__WORK REQUEST__
Restate the data that follows exactly as it stands, beginning with the first line and ending with the line that contains "لپ تاپ 13 اینچی".

__Stored data entries__
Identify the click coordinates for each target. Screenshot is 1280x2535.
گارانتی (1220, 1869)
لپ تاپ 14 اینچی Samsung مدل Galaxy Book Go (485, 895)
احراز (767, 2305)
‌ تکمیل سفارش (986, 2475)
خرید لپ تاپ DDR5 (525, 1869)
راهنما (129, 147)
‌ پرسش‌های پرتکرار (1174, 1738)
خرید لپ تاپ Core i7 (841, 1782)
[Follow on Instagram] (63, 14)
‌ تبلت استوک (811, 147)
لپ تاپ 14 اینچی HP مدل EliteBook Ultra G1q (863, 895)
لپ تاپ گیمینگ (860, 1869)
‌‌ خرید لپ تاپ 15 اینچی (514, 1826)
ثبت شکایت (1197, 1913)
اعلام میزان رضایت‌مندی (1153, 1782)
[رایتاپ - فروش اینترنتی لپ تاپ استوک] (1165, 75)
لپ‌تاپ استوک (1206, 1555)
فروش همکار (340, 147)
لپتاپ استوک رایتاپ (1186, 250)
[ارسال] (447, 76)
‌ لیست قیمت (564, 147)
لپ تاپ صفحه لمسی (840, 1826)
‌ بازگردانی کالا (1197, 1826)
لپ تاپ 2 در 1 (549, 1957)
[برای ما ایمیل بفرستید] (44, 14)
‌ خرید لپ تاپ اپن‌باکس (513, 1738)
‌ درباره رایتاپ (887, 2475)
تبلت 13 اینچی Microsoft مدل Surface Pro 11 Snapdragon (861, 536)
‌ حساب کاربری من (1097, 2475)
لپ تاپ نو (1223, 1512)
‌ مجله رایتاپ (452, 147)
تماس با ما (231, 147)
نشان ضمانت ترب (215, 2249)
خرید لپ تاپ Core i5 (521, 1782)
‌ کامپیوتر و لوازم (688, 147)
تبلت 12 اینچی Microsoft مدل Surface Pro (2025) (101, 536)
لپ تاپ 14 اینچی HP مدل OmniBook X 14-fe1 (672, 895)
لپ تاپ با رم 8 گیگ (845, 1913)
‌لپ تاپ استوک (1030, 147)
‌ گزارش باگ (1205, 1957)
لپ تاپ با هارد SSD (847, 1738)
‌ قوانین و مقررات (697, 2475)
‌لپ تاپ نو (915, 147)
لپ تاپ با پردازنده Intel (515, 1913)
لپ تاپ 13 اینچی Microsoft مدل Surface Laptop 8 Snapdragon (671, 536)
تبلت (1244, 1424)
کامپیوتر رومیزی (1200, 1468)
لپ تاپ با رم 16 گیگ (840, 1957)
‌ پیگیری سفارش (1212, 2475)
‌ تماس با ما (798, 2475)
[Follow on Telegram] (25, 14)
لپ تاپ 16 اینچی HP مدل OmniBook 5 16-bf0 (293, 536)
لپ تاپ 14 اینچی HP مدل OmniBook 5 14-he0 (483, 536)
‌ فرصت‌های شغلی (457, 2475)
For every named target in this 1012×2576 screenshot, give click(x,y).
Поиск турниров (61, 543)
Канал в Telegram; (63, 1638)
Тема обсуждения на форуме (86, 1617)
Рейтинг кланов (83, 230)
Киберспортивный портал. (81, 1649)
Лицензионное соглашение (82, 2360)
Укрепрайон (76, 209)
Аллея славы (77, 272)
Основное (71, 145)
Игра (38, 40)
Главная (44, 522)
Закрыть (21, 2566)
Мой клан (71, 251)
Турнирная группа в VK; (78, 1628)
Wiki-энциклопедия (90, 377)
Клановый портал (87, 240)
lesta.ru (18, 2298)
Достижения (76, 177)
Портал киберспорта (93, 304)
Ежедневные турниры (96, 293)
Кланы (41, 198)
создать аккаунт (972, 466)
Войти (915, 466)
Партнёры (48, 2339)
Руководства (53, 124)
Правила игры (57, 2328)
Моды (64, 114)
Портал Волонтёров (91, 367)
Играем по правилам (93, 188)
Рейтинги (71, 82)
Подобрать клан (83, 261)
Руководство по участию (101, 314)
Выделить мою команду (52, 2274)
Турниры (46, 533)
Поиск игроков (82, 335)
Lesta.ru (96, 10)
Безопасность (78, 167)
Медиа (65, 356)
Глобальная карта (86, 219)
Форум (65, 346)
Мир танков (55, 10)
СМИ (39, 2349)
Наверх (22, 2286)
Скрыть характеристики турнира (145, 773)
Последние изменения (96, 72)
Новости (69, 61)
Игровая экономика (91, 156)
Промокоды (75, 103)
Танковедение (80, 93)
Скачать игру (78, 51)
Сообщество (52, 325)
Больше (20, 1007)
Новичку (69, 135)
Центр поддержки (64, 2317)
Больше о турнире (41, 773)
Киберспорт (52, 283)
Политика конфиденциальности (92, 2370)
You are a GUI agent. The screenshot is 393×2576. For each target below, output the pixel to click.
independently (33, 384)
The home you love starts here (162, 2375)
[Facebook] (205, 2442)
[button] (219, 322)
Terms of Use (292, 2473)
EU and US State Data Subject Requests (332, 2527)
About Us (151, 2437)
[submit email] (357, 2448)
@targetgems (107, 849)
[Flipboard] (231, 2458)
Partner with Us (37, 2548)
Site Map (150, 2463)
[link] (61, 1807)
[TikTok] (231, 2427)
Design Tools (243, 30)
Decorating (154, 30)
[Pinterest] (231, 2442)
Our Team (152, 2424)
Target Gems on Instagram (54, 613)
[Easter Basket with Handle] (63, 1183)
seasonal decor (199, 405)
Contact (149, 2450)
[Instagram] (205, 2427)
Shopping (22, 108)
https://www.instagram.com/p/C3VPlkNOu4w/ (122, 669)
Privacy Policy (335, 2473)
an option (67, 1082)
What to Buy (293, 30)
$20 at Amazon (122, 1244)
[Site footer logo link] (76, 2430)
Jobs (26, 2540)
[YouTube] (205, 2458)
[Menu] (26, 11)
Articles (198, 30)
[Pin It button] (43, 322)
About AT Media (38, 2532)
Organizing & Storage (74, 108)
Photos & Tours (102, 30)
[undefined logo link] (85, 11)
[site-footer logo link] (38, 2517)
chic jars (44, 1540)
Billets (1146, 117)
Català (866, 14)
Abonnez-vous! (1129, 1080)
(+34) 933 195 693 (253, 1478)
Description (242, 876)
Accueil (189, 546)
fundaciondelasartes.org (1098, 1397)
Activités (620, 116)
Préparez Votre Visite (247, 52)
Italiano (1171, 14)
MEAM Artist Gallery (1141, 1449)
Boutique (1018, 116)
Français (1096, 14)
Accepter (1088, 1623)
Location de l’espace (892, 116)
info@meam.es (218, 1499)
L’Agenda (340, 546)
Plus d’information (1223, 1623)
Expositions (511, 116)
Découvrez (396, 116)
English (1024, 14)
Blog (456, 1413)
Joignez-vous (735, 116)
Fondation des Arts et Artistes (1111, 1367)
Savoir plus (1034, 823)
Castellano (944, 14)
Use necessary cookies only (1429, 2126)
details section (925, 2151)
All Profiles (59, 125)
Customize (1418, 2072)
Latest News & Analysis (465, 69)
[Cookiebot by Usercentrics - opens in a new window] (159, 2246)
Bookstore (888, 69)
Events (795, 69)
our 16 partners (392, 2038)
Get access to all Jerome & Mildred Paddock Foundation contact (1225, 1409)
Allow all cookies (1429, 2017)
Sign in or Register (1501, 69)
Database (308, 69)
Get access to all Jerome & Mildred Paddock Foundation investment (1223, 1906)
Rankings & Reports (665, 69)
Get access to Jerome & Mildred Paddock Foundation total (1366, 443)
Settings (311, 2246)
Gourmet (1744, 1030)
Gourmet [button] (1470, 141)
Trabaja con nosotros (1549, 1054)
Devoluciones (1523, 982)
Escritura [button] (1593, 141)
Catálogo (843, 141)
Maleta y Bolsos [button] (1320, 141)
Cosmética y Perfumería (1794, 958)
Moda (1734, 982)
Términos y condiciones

__TASK RESULT__
Identify the click coordinates for each target. Screenshot is 1280x2535.
گارانتی (1220, 1869)
لپ تاپ 14 اینچی Samsung مدل Galaxy Book Go (485, 895)
احراز (767, 2305)
‌ تکمیل سفارش (986, 2475)
خرید لپ تاپ DDR5 (525, 1869)
راهنما (129, 147)
‌ پرسش‌های پرتکرار (1174, 1738)
خرید لپ تاپ Core i7 (841, 1782)
[Follow on Instagram] (63, 14)
‌ تبلت استوک (811, 147)
لپ تاپ 14 اینچی HP مدل EliteBook Ultra G1q (863, 895)
لپ تاپ گیمینگ (860, 1869)
‌‌ خرید لپ تاپ 15 اینچی (514, 1826)
ثبت شکایت (1197, 1913)
اعلام میزان رضایت‌مندی (1153, 1782)
[رایتاپ - فروش اینترنتی لپ تاپ استوک] (1165, 75)
لپ‌تاپ استوک (1206, 1555)
فروش همکار (340, 147)
لپتاپ استوک رایتاپ (1186, 250)
[ارسال] (447, 76)
‌ لیست قیمت (564, 147)
لپ تاپ صفحه لمسی (840, 1826)
‌ بازگردانی کالا (1197, 1826)
لپ تاپ 2 در 1 (549, 1957)
[برای ما ایمیل بفرستید] (44, 14)
‌ خرید لپ تاپ اپن‌باکس (513, 1738)
‌ درباره رایتاپ (887, 2475)
تبلت 13 اینچی Microsoft مدل Surface Pro 11 Snapdragon (861, 536)
‌ حساب کاربری من (1097, 2475)
لپ تاپ نو (1223, 1512)
‌ مجله رایتاپ (452, 147)
تماس با ما (231, 147)
نشان ضمانت ترب (215, 2249)
خرید لپ تاپ Core i5 (521, 1782)
‌ کامپیوتر و لوازم (688, 147)
تبلت 12 اینچی Microsoft مدل Surface Pro (2025) (101, 536)
لپ تاپ 14 اینچی HP مدل OmniBook X 14-fe1 (672, 895)
لپ تاپ با رم 8 گیگ (845, 1913)
‌لپ تاپ استوک (1030, 147)
‌ گزارش باگ (1205, 1957)
لپ تاپ با هارد SSD (847, 1738)
‌ قوانین و مقررات (697, 2475)
‌لپ تاپ نو (915, 147)
لپ تاپ با پردازنده Intel (515, 1913)
لپ تاپ 13 اینچی Microsoft مدل Surface Laptop 8 Snapdragon (671, 536)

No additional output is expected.